Un viejo y casi tétrico baúl de madera de color indefinido escolta el costado derecho de la puerta que da acceso al averno. A la izquierda, una mesa vieja y pequeña contempla asombrada las llamaradas que lanza la silla que la complementa. Llamaradas de tela y madera que son lo más parecido a lo ya vivido de cuanto objeto se ubica en la estancia.
Su fachada, de viejo ladrillo ennegrecido, simula estar viva haciéndose rodear de cornamentas que en su día fueron trofeos de caza, de retratos entrañables y de copas de vidrio que brindaron por algún suceso feliz.
La sala, siempre en penumbra, es lugar de paso para las almas que van hacinándose alrededor de la puerta metálica esperando su turno para adentrarse definitivamente en él, que con las lenguas vengativas de su fuego acaba con los últimos vestigios de vida que aún quedan.
En esa antesala todavía queda sitio para el amor, para el sufrimiento y para la soledad, para la euforia y los besos empapados.
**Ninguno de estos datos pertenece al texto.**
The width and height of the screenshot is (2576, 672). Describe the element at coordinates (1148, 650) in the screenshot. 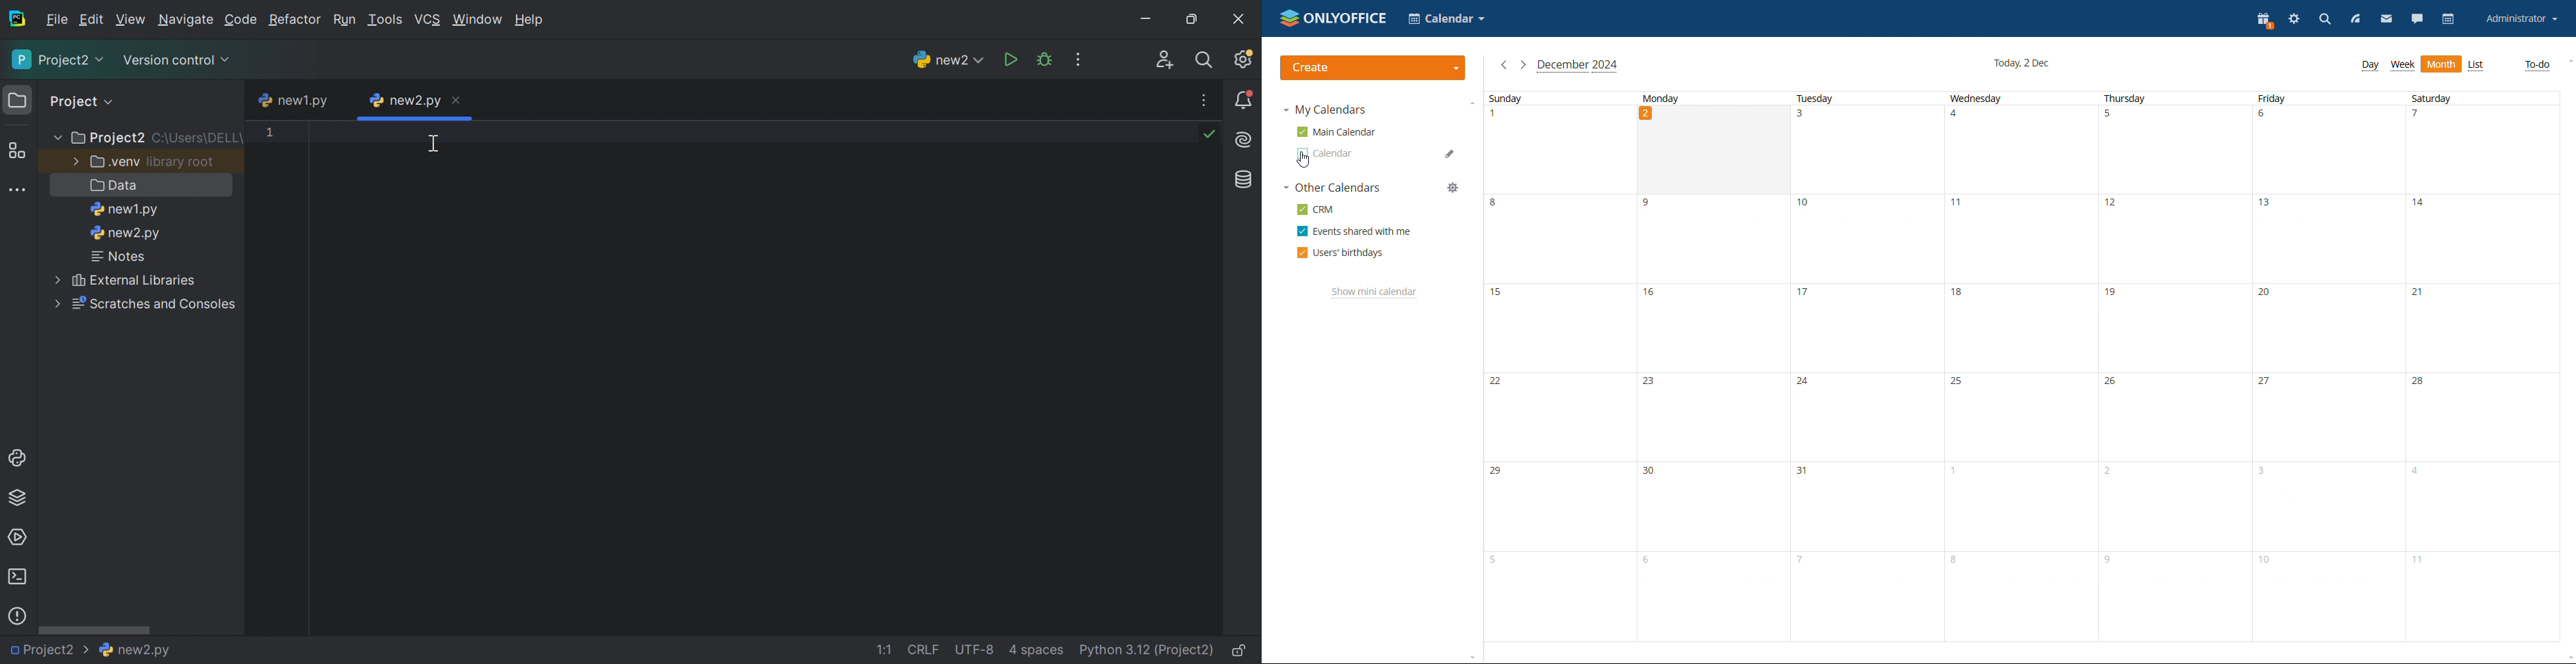

I see `Python 3.12 (Project)` at that location.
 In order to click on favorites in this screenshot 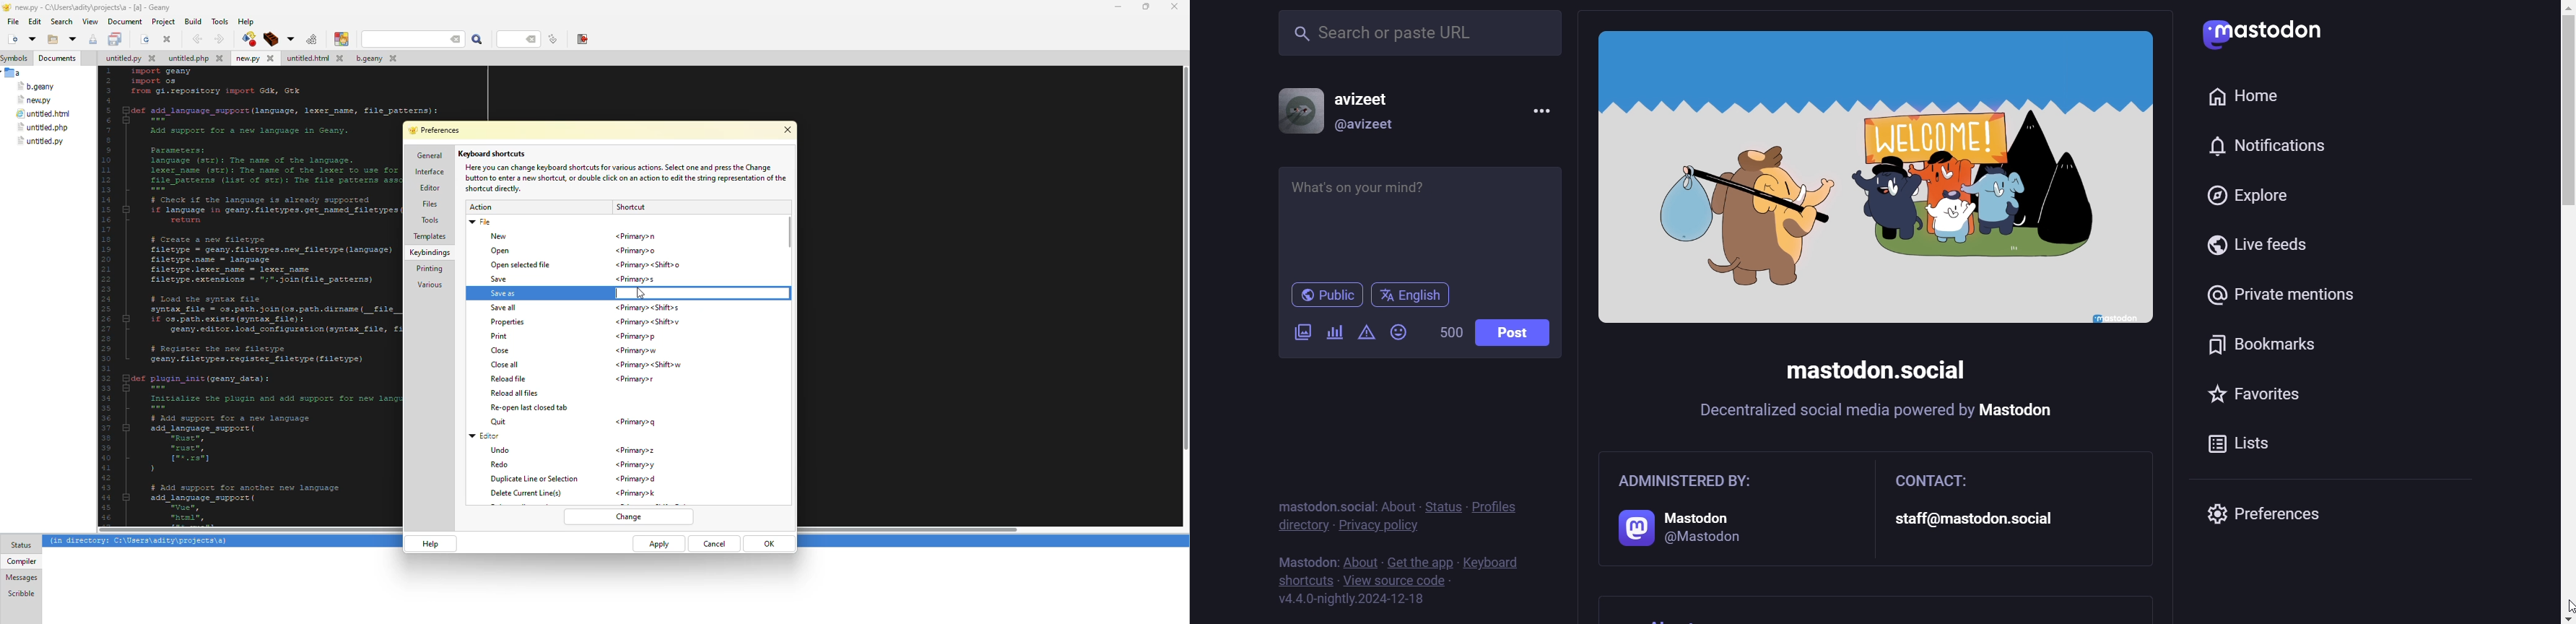, I will do `click(2258, 394)`.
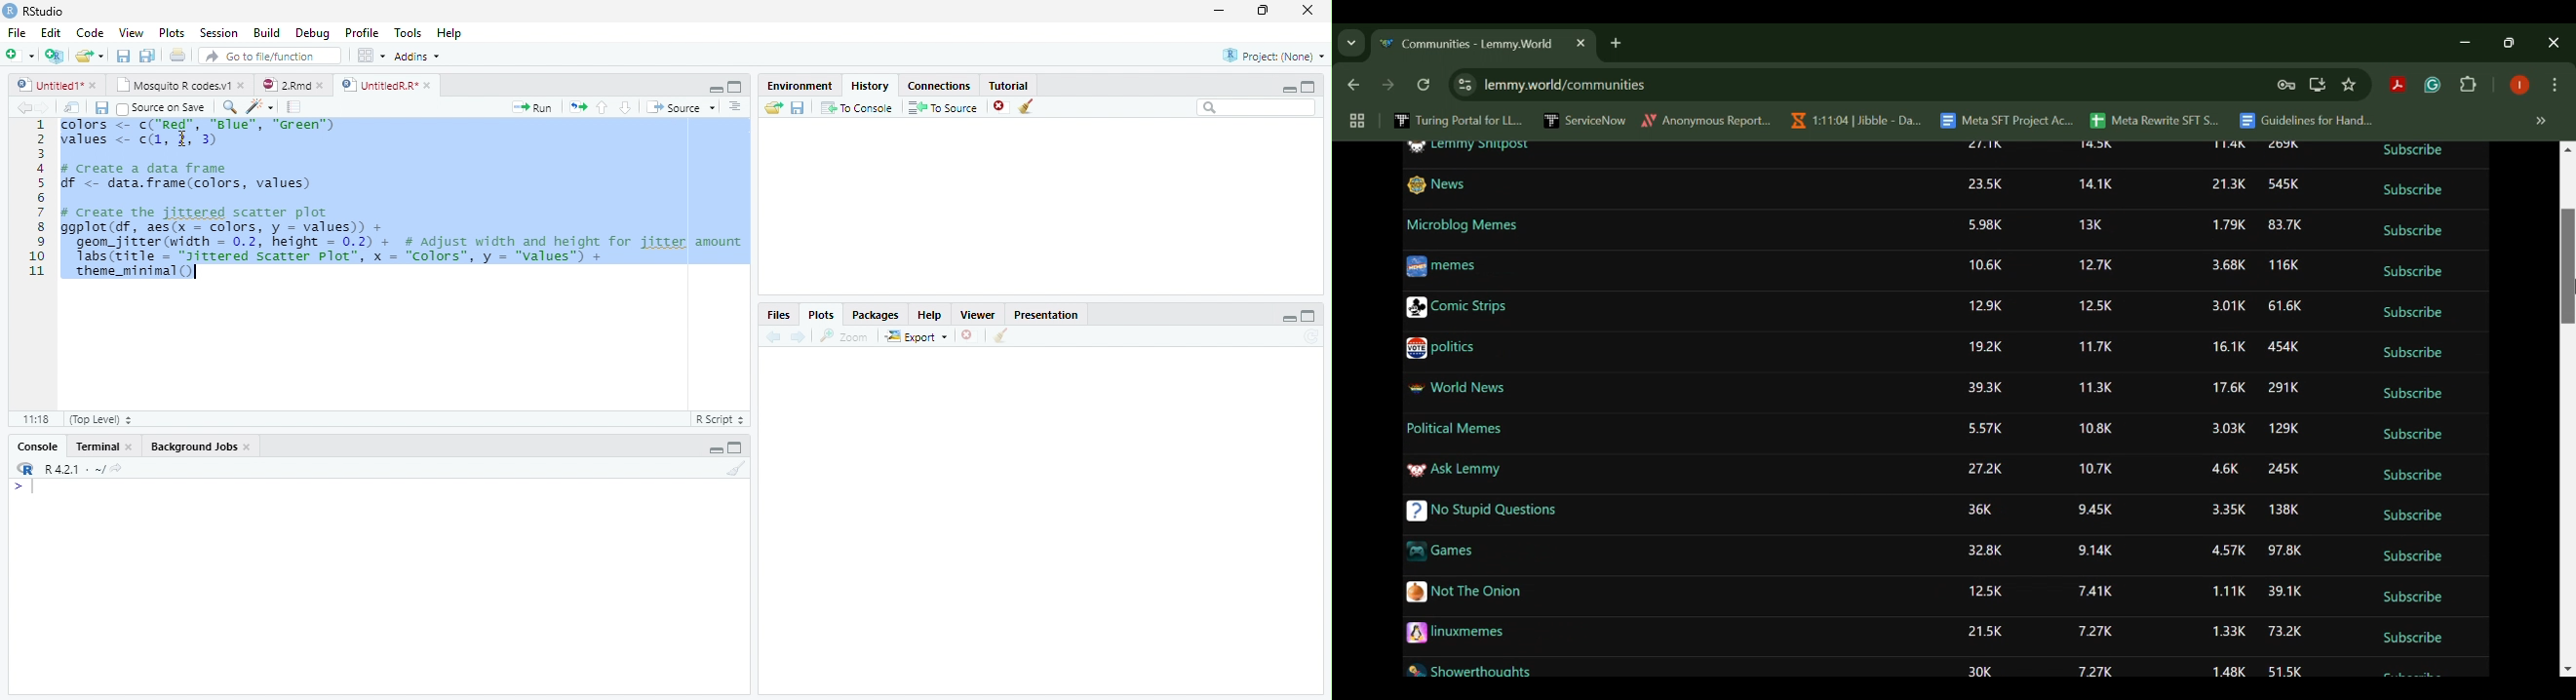 This screenshot has width=2576, height=700. I want to click on View the current working directory, so click(118, 468).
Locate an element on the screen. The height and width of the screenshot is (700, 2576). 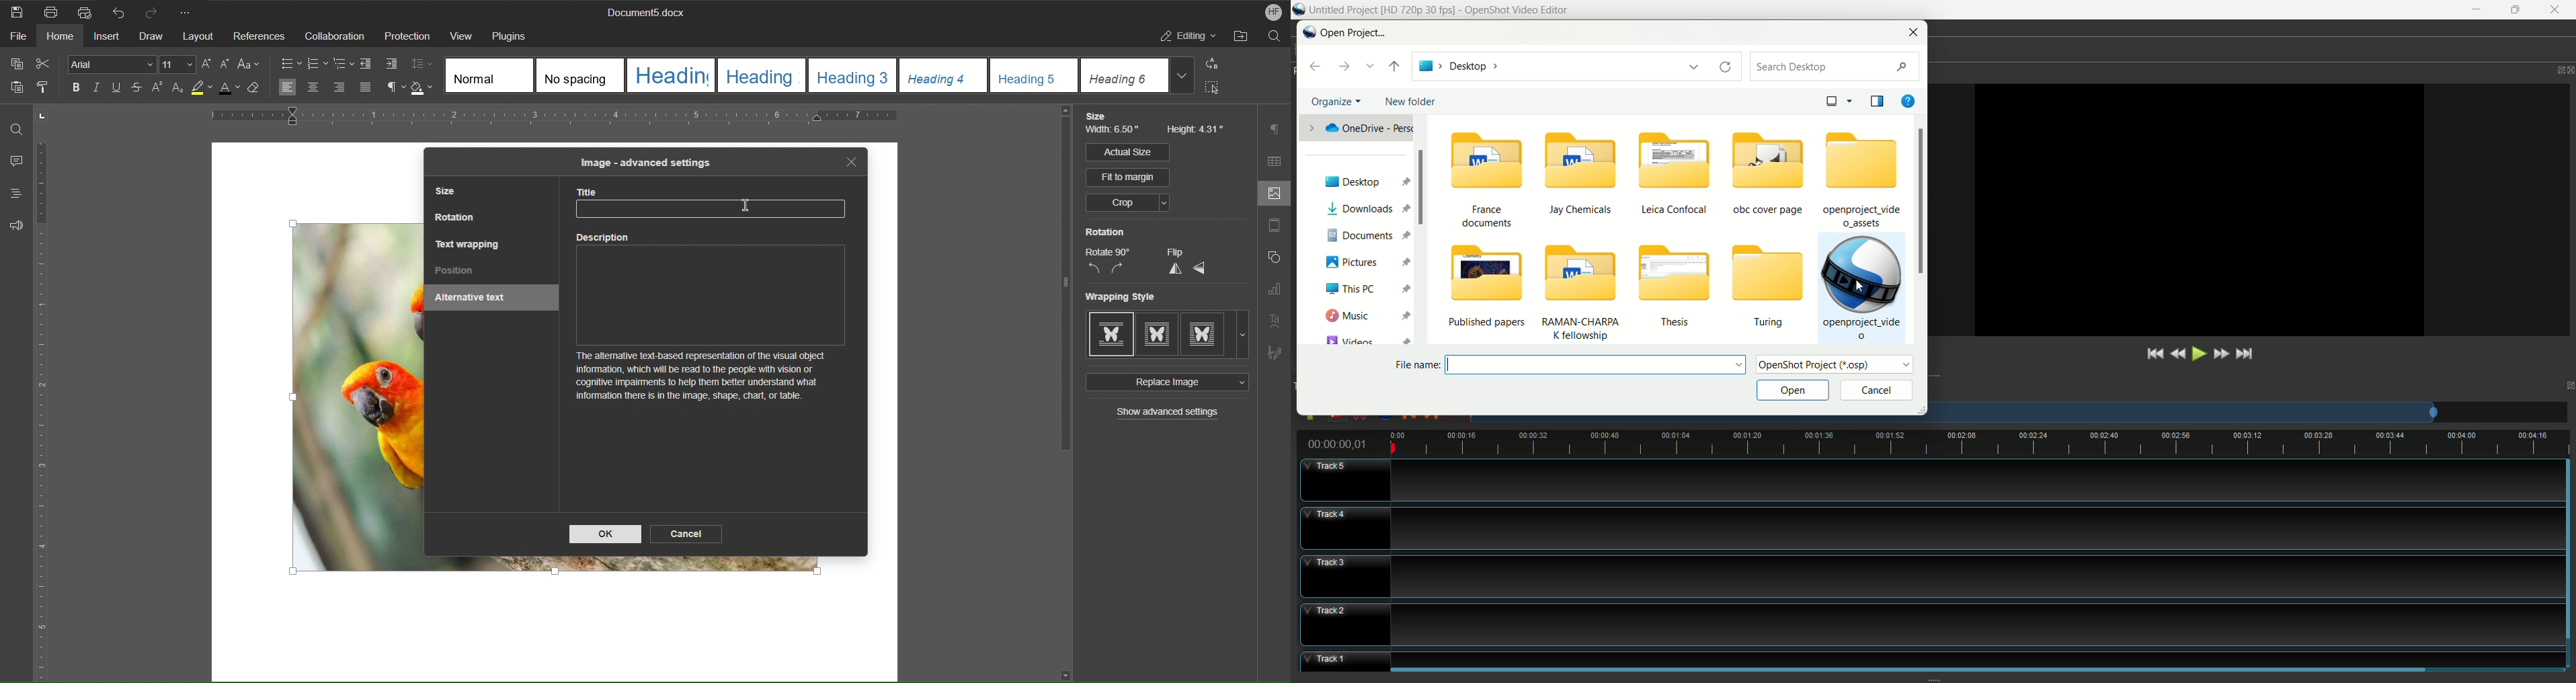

Ahí moramos nosotros, dos cuerpos, dos corazones, dos almas que, a fuerza de sentir los gritos lastimeros y de oler el tufo a carne y sangre quemadas, no solo hemos dejado de temer el momento de abrasarnos en lo más acogedor de esas ascuas, sino que incluso hemos sido capaces de llegar a disfrutar morbosamente de nuestro perenne equilibrio sobre tan mortífero filo de navaja.
Y mientras esperamos el momento del arrastre, intentamos hacer faena, y las salivas salpican hasta el suelo, los ojos brillan hasta cegarse, las voces se entrecortan, las manos se antojan pequeñas, las pieles arañan de puro suaves y las lenguas, desde su fracasado intento de ser válvulas de surtidores, se enredan en un indescifrable nudo que las hace alcanzar tal grado de locura que no contemplan la extenuación.
Entonces es cuando hablamos
solo un poco
hablamos:
-Algún día tendremos que entrar.
-Lo sé.
-¿Quieres que lo hagamos ahora?.
-No tengo prisa.
-Yo tampoco.
Y el fúnebre desfile continúa monótono ante nuestros mojados y divertidos rostros.